L'HISTOIRE : Après une trêve antique existant entre l'humanité et le monde invisible, l'enfer sur Terre approche. Un chef terrifiant régnant sur le monde souterrain lève une armée de créatures invincibles. Maintenant, il appartient au héros le plus dur et le plus grossier de la planète de lutter contre ce dictateur impitoyable et ses maraudeurs. Il est peut-être rouge. Il est peut-être cornu. Il est peut-être mal compris. Mais quand vous en avez besoin , vous pouvez toujours appeler Hellboy ! Avec son équipe du Bureau pour la Recherche et le développement Paranormal - sa petite amie pyrokinesiste Liz, Abe l'amphibien et un nouveau venu nommé Johann (ayant une bulle de verre remplie de gaz au sommet de son crâne)- Hellboy livrera une nouvelle bataille sans merci entre les deux mondes ...

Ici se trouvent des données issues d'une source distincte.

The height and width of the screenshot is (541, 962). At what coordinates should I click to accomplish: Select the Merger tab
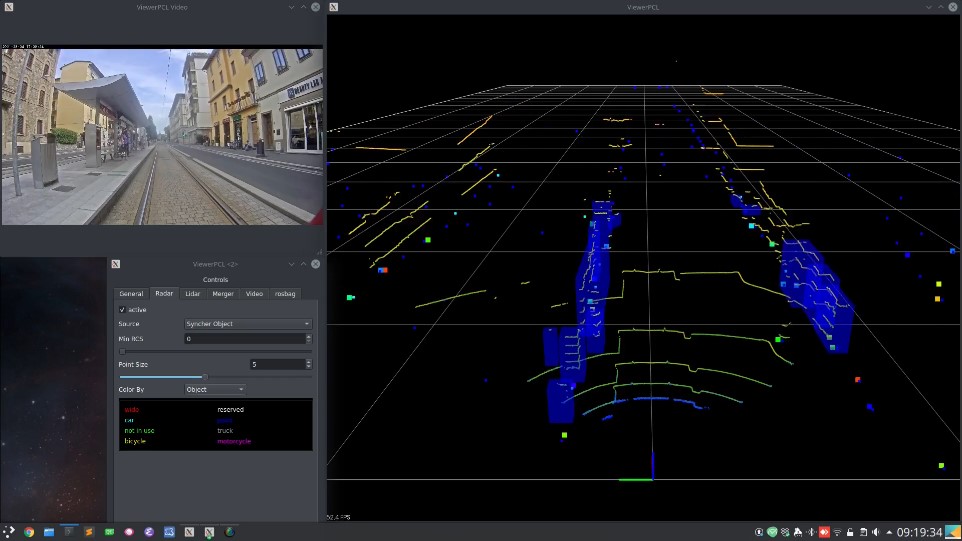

Rien de parcimonieux dans Hellboy 2 les légions d'or maudites (mais pourquoi diable avoir rajouté ce « maudites » ?). Del Toro l’avait promis : cet opus sera infiniment plus généreux que son prédécesseur et, malgré ses contraintes budgétaires, il s’y est tenu. Le mexicain n’est pas du genre à vous accueillir avec un sandwich au jambon-beurre, et dès sa séquence de pré-générique, c’est la table des grandes noces qui vous est dressée : une armée de marionnettes recrée sous nos yeux la légende des Légions d’or, tandis qu’un Hellboy pré-pubère (incarné par Montse Ribe, la maquilleuse en chef du studio DDT et créatrice de fées pour Del Toro) s’abreuve de la magie de ce récit et de son lien filial avec le Pr Broom. On serait déjà tenté de voir là une sorte de version upgradée de l’ouverture du Dracula de Coppola (qui, elle aussi, utilisait des armées de marionnettes d’ailleurs). D’emblée, le désir de raconter, le désir de spectacle du cinéaste, interpelle le spectateur étourdi qui serait venu voir un film de super-héros avec 1h15 de dialogues filmés au filtre bleu. Car ici, aucune des séquences dialoguées (absolument aucune) ne se repose avec flemme sur les seules paroles des comédiens. Del Toro y injecte systématiquement un élément scénique (un objet que l’on s’échange, une chorégraphie particulière) qui devient le moteur de la scène et son sens plein.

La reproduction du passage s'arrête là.